**Text to read:**
========================================================================

It was not long before these pits were incorporated with the besiegers’ works by communications hastily thrown up and revetted despite the accurate firing of the enemy’s riflemen; and they held so prominent a place in the tactics of the engineers, that in an after period they formed the outlet for a sortie upon the celebrated quarries. A flying sap from the screens was early extended to the left as far as the rim of the hill overlooking the Woronzoff road, and again to the right, in line with a row of pits still possessed by the Russians, and which run along the whole extent of the quarries. The cover in the lodgment was almost made impenetrable by the sappers who erected a wall of gabions, sand-bags and stones intermixed, as far as the very edge of the ridge.
On the right attack, No. 13 battery for four guns was finished and armed on the night of the 21st April. It was situated to the left of the second parallel near the Woronzoff ravine. Between eight and ten thousand sand-bags swelled its dimensions into a noble field construction. The men of the corps who gave it form from the engineer’s trace, finished it off with something like artistic neatness. The defences of the battery were improved by the addition of lock traverses across the boyau on its left. This was perhaps the first battery built during the siege entirely of sand-bags; and though well ploughed with shot and shell, it made a fair resistance. Its bags frequently burst, and gaps were often made in its puffed-up features, while the pent-up sand was showered over the battery as if winnowed by the wind. There was no lack of the reliable sand-bag, however, and the damages sustained were always expeditiously repaired.
During the same night the embrasures of No. 9 battery on the left attack were nearly all cut through by the sappers and the openings covered up again with masks before daylight. By the 23rd, at night, the remaining mouths were opened and the cheeks of all were flattened by a few parting plashes of the spade. Grim guns occupied the spaces, and at the proper moment No. 9 co-operated with the other works in shelling the enemy’s defences. In the formation of the battery, corporal Robert Hanson of the 7th company, displayed great zeal and ability in superintending a detachment of the 50th regiment, of whose exertions more than once creditable mention was made.
So well in range was No. 10 battery on the left attack it was hazardous to venture into it. Still it was necessary to furnish it quickly with a magazine. To obtain the chance of executing the work in day-time, a temporary blind of sand-bags was thrown up in front of the site during the night, and the sapper carpenters and miners took their stations behind the screen at dawn. The delving and blasting for a durable foundation were done in broad daylight; then up went the frame, and the sheeting followed, covered for a roof with timbers, sand-bags, and earth; and in a few days, without casualty among the builders, the magazine was completed.
Whatever accidents or failures in arrangements took place with the line contingents by which they were late for the trenches or not provided, the sappers always appeared in the lines and turned to the work with great ardour. As an instance, it may be mentioned, that the trench party of twenty-eight sappers were, on the 22nd April, three hours in the batteries before the morning relief arrived, during which, besides attending to various matters of essential detail, they levelled two crumbling embrasures in the 21-gun battery, and rebuilt them for action with stout revetments in little more than two hours.

========================================================================

**Provided records:**
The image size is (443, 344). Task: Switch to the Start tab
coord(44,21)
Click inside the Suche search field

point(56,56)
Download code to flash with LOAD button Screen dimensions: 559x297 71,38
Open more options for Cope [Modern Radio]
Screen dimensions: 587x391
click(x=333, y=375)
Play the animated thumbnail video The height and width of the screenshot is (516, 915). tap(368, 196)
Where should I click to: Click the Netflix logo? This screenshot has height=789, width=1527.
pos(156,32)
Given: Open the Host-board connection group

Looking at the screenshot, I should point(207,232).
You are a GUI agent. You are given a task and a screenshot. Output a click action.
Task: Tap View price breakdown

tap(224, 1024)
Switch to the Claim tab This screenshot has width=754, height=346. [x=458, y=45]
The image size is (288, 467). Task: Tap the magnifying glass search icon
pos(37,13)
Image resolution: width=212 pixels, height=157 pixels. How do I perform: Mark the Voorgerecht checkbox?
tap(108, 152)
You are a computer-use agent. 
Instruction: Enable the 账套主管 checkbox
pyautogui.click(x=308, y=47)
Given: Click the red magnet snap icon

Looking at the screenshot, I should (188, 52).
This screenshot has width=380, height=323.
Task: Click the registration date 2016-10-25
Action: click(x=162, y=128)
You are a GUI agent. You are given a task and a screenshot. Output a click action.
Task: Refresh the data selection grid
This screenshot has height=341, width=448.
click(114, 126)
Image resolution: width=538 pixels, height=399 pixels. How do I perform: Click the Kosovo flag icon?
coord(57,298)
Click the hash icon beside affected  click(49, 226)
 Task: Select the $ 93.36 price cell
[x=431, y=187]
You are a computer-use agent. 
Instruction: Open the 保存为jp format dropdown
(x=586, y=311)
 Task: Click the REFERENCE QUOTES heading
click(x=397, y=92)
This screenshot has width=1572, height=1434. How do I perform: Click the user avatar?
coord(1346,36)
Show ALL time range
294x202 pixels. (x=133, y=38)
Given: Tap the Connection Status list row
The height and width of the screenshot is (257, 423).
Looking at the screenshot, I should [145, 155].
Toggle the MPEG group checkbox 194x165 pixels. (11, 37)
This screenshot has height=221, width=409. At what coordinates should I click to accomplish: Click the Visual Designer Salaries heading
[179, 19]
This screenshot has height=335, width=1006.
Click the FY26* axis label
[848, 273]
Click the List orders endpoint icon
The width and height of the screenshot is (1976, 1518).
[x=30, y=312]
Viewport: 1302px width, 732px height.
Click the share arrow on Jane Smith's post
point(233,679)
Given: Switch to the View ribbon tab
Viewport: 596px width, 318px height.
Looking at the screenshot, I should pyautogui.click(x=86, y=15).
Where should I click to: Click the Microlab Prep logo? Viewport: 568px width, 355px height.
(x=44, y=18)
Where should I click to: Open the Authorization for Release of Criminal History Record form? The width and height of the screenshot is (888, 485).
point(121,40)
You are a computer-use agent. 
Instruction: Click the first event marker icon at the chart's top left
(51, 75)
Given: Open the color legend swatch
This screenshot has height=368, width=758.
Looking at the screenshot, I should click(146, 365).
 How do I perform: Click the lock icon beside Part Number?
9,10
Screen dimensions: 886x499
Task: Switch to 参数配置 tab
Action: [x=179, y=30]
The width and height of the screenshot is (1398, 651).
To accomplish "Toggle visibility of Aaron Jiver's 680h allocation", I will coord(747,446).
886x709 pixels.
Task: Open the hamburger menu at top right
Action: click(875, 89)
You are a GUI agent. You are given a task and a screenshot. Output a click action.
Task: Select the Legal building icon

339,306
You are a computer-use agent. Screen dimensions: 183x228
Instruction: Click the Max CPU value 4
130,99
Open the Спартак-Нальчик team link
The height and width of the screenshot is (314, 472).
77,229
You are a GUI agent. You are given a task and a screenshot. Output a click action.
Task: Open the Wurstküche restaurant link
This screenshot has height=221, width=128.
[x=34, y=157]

========================================================================

**Short task:**
Retype the part of the siege account above from "During the same" to "mention was made.".

**Reply:**
During the same night the embrasures of No. 9 battery on the left attack were nearly all cut through by the sappers and the openings covered up again with masks before daylight. By the 23rd, at night, the remaining mouths were opened and the cheeks of all were flattened by a few parting plashes of the spade. Grim guns occupied the spaces, and at the proper moment No. 9 co-operated with the other works in shelling the enemy’s defences. In the formation of the battery, corporal Robert Hanson of the 7th company, displayed great zeal and ability in superintending a detachment of the 50th regiment, of whose exertions more than once creditable mention was made.